Database Sequences and How to Define Them in Vertabelo
All rows in a database need to have a unique identifier. But what if you need to have unique identifiers for all of the rows in all of your tables? We know GUIDs are problematic when indexing, so what other options are there? A database sequence might be a great option.
What Is a Database Sequence?
A database sequence is a type of object created in a database that allows developers to generate unique values. It essentially works like a number generator, but in sequence. Every time you request a number from a database sequence, it will return a unique number.
A database sequence does not necessarily generate consecutive numbers. You can configure it to generate numbers in increments of “n.” You define “n” when creating the sequence.
A database sequence is not tied to any table in particular and is different from the way an IDENTITY column or AUTO-INCREMENT column works.
For example, if you have a transaction with multiple queries and one query fails, then the transaction is rolled back. However, if, in the transaction, you received a number from the sequence, that will not be rolled back.
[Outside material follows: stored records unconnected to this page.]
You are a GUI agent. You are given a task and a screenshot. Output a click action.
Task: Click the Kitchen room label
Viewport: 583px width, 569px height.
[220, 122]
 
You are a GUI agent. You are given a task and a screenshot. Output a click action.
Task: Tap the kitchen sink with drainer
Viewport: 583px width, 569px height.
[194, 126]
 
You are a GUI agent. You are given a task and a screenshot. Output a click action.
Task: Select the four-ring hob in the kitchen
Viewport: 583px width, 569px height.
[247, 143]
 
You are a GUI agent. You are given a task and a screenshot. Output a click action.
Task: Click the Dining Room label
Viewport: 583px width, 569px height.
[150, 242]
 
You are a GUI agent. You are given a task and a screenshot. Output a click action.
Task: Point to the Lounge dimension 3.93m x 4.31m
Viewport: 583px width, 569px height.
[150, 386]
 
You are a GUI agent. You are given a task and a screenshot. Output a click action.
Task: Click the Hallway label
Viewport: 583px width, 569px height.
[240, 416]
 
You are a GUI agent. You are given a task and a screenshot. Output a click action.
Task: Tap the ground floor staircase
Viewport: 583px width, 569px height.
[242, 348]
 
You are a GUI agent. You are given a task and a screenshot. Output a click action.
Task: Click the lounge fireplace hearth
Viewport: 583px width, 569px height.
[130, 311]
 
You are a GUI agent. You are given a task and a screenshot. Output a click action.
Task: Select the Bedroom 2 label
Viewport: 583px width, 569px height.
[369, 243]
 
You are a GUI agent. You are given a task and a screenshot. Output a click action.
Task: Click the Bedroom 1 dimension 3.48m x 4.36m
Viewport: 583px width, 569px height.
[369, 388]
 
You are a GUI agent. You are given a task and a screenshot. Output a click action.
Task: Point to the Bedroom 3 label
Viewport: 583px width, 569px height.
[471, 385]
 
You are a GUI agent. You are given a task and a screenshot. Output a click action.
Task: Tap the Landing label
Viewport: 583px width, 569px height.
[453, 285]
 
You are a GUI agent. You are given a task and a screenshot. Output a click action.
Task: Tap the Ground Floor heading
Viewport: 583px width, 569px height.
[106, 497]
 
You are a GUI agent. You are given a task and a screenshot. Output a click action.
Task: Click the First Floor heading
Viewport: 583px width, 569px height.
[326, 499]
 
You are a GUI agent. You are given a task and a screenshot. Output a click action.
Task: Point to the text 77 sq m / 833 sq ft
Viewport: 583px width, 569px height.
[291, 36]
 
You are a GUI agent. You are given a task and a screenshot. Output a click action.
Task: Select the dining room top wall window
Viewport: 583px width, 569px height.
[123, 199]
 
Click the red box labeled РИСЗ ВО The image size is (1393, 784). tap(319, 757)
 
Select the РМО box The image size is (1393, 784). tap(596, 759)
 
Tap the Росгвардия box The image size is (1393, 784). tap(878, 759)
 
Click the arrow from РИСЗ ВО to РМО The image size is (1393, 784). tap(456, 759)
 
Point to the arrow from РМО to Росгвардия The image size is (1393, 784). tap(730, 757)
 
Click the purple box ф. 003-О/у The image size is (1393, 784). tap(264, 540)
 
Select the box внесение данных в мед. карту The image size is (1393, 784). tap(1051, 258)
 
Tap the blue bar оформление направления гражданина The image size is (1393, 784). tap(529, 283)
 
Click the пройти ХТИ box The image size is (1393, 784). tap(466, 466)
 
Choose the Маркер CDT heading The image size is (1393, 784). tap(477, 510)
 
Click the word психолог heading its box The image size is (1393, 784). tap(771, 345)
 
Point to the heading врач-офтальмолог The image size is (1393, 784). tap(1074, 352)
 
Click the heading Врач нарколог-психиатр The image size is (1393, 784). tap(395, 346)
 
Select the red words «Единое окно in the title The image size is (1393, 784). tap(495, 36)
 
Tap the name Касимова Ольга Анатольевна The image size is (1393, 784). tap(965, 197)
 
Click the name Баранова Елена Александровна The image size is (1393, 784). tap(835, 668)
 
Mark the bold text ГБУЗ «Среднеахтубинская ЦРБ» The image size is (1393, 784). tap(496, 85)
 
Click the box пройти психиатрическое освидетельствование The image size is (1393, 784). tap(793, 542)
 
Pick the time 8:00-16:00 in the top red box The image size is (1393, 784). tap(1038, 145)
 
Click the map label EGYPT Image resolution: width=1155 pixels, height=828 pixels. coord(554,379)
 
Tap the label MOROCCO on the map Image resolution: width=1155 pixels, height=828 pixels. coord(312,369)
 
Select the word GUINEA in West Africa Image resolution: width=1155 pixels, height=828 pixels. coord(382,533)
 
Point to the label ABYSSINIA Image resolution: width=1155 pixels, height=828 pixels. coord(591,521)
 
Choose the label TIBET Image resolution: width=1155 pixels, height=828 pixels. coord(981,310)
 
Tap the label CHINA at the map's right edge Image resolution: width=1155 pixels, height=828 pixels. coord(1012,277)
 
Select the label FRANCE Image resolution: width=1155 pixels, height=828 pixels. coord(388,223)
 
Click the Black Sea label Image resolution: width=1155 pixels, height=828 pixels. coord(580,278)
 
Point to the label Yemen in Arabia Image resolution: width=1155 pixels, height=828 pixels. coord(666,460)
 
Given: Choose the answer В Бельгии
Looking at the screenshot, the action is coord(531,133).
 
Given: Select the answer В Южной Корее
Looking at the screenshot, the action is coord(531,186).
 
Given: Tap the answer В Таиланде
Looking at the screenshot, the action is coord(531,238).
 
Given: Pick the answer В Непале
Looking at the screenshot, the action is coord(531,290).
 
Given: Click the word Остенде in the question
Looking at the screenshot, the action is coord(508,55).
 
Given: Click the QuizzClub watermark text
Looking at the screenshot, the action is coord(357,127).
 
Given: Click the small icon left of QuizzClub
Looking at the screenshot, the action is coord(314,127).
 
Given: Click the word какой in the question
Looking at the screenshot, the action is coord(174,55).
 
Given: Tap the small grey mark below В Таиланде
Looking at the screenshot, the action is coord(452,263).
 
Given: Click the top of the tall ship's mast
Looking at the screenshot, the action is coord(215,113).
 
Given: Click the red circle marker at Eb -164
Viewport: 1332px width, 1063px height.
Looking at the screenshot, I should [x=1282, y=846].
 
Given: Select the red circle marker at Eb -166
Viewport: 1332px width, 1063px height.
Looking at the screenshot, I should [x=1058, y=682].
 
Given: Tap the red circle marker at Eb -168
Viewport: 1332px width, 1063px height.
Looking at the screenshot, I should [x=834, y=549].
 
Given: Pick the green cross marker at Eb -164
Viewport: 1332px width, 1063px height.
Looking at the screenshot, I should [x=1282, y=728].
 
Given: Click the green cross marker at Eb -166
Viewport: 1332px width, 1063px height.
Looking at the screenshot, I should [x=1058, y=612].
The number returned from the sequence will no longer be returned at the next sequence call.
For more information, please refer to our in-depth article about the internal workings of database sequences.
Which Databases Support Database Sequences?
Although a database sequence is a niche feature, almost all modern databases offer support for creating a database sequence. You can create a database sequence using any of these databases:
- Microsoft SQL Server
- MariaDB (based on MySQL)
- IBM DB2
When Should You Use a Database Sequence?
The general purpose of a database sequence is to generate numbers that are unique within a database. Most often, database sequences are used for creating surrogate keys, which are artificial primary keys.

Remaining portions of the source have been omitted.